■ Consigne: Poursuivez le texte sur le carnaval en reprenant juste après sa dernière phrase.

■ Texte fourni:
Venir « faire un tour » au carnaval, « redécorer le mobilier urbain », « changer d’apparence » en se maquillant pour l’occasion, « brûler une marionnette géante », et puis « faire la fête », avant de rentrer, chacun chez soi. Comme toute permission, ce que le carnaval a de haïssable, c’est son organisation. Cette organisation qui, sur fond de fête païenne, d’ultimes excès précédant le jeûne purificateur ou, comme aujourd’hui, de déambulation récréative, contraint la puissance libératrice qui traverse le carnaval à s’oublier. Si tout s’inverse durant le carnaval, le jugement qui y est rendu par la foule et qui en sonne le glas marque un retour à l’ordre normal des choses.

Au cœur de cette mise en scène où tout se veut écrit à l’avance, le carnaval ne manque jamais de mettre au jour sa duplicité : être à la fois l’ordre et sa remise en question, son fondement et sa mise à mort manquée. Si le carnaval en son organisation est la conjuration de tout changement, expiation d’une possible libération, celle-ci ne peut empêcher que le carnaval ne soit, dans un même mouvement, appel lancé en direction de cette possibilité. Et c’est en cela que le carnaval menace toujours de déborder les limites qu’on lui fixe. Si le carnaval de Toulouse s’est arrêté, ce n’est pas, comme certains veulent le faire croire, parce que plus personne ne voulait l’organiser : il y fut contraint parce que son impudence devenait chaque année plus incontrôlable.

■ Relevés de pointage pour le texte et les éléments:
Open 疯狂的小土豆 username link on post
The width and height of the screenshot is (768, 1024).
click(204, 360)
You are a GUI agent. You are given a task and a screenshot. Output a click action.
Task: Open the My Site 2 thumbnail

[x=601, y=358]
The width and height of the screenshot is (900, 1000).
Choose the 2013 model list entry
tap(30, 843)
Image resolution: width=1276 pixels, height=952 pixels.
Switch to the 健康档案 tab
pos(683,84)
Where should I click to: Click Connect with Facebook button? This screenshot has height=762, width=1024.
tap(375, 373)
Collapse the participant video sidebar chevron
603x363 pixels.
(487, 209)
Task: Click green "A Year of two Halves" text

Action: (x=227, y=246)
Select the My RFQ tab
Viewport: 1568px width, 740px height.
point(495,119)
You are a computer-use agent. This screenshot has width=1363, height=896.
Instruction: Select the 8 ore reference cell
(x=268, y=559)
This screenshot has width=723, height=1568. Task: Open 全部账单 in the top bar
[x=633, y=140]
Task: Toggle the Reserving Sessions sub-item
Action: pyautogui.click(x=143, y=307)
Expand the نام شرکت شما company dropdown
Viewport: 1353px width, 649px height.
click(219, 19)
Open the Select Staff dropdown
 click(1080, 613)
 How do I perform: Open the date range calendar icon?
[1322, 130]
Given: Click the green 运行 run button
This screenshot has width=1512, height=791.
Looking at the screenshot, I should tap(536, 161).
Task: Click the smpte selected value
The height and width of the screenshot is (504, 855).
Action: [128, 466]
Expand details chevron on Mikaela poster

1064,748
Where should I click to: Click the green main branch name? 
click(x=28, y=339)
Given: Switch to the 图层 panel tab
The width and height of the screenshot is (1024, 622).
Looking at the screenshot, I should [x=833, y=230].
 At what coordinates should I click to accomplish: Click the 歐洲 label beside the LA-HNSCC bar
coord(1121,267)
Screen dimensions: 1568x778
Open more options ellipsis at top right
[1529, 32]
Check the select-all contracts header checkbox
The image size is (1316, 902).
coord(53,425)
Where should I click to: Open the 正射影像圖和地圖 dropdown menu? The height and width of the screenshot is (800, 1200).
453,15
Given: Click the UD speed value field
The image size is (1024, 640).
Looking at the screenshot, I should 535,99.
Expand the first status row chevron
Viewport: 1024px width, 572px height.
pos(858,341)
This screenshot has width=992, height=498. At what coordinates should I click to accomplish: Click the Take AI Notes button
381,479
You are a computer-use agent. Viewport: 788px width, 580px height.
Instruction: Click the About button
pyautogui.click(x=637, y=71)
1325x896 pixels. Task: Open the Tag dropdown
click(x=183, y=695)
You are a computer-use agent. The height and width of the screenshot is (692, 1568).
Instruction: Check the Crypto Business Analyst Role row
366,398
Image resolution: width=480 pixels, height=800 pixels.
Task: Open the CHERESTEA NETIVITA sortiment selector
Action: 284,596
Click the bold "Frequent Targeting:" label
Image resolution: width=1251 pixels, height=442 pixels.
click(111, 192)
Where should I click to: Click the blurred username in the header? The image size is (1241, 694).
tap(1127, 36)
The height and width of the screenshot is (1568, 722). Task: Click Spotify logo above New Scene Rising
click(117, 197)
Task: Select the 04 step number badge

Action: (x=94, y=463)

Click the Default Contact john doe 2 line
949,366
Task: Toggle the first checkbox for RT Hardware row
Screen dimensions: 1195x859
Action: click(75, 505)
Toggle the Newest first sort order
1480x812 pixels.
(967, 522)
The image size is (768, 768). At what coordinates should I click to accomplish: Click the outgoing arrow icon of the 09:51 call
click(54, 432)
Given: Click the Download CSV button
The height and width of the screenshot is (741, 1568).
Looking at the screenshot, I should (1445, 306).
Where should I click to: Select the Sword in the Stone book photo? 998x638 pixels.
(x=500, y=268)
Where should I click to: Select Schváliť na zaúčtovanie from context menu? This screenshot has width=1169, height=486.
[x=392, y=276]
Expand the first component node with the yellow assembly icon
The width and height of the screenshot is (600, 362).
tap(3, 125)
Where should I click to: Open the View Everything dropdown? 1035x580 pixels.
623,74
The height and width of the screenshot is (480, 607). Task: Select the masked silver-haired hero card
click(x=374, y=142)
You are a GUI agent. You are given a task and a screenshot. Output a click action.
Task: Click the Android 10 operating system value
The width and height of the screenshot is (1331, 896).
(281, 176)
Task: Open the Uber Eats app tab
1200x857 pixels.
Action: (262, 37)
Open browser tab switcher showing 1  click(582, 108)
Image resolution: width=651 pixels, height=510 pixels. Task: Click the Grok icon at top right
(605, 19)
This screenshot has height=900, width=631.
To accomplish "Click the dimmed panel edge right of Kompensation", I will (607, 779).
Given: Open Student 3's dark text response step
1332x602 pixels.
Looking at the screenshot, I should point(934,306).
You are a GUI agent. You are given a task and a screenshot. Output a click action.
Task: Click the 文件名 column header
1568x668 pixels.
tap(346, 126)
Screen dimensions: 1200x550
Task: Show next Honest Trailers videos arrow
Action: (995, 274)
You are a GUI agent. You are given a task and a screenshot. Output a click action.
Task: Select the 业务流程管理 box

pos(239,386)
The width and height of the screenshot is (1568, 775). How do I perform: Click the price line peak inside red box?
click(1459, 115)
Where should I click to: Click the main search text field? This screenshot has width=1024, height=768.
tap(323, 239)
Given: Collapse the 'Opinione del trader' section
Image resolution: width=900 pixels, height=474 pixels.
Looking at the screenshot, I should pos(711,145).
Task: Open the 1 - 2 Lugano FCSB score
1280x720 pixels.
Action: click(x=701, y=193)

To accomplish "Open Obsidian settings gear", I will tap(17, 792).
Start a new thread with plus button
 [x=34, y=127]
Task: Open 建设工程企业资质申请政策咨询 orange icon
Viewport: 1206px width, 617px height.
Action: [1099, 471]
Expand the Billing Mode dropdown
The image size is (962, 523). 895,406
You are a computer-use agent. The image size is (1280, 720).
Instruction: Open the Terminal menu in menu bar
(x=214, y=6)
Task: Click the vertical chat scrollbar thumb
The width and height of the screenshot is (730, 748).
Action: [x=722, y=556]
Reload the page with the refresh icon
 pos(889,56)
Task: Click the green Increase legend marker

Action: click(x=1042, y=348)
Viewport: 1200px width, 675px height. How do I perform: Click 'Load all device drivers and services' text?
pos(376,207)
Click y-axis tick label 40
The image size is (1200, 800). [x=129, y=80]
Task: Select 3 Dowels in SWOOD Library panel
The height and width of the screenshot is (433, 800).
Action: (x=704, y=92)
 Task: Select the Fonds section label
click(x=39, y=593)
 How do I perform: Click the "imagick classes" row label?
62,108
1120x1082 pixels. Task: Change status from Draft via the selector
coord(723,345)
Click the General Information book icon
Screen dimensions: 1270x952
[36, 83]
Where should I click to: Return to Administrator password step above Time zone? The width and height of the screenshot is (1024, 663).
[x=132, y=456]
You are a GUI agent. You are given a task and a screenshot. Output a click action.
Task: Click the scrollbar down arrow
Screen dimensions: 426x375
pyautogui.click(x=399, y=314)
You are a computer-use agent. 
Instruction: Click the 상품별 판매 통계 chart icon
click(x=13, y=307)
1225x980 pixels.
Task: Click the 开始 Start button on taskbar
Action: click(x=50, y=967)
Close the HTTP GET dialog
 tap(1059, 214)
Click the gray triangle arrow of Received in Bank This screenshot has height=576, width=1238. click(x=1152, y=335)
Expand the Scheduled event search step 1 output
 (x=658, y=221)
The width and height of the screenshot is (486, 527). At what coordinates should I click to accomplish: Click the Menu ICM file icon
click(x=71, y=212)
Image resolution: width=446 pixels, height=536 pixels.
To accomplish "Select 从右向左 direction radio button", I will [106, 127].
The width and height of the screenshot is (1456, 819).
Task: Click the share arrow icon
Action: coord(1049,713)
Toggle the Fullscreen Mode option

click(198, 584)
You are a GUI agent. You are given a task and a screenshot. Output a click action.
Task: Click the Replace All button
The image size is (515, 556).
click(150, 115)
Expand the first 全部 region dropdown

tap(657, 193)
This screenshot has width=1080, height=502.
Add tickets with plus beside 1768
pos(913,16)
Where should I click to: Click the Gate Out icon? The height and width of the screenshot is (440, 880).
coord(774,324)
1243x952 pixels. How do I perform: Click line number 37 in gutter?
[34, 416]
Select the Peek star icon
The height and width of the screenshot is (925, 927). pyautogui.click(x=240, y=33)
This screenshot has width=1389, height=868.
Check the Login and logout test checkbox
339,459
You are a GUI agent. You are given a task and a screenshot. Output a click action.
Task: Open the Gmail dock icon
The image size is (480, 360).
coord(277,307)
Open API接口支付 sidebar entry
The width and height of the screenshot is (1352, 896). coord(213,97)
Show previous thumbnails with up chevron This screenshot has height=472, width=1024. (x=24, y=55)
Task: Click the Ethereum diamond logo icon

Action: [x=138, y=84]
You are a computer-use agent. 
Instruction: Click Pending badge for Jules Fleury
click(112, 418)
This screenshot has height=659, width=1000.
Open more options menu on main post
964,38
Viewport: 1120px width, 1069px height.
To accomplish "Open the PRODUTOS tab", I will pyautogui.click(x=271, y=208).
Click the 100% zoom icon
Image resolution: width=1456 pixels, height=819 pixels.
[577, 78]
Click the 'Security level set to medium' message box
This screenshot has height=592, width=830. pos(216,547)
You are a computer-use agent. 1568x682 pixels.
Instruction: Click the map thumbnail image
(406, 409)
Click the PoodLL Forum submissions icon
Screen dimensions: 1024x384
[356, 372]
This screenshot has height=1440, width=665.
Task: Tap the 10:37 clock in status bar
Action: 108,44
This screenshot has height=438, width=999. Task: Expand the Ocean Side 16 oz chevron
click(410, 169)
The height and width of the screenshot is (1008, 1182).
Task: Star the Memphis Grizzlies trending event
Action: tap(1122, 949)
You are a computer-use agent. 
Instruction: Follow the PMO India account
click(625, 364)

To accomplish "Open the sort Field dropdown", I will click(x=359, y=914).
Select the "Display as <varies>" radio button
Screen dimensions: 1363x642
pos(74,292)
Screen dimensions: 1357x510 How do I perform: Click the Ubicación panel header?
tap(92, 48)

■ Réponse attendue:
Comprenons ceci : le caractère parodique du carnaval est ce par quoi peut être vaincu l’ironique triomphe de son organisation. Autrement dit, la théâtralisation nécessaire de l’acte de fondation du pouvoir ouvre sur un possible travestissement révolutionnaire : usage imprévisible des masques ne cachant plus rien que leur absence de « visage ». Ne plus s’en remettre à son visage, c’est se prémunir contre les opérations d’identification du pouvoir (social, policier, culturel), c’est un refus de répondre présent tout en affirmant une présence qui excède la fiction sociétale. Et c’est bien cela que nos gouvernants et leur loi du 11 octobre 2010, interdisant la dissimulation du visage dans l’espace public, redoutent : un usage poussant le carnavalesque en dehors des murs du carnaval et qui se retrouve aujourd’hui dans la floraison des masques à gaz au sein des manifestations, Guy Fawkes et les Anonymous., la naissance du black-block égyptien.

Cet usage, c’est ce que Toulouse Métropole et son carnaval cherchent à exorciser.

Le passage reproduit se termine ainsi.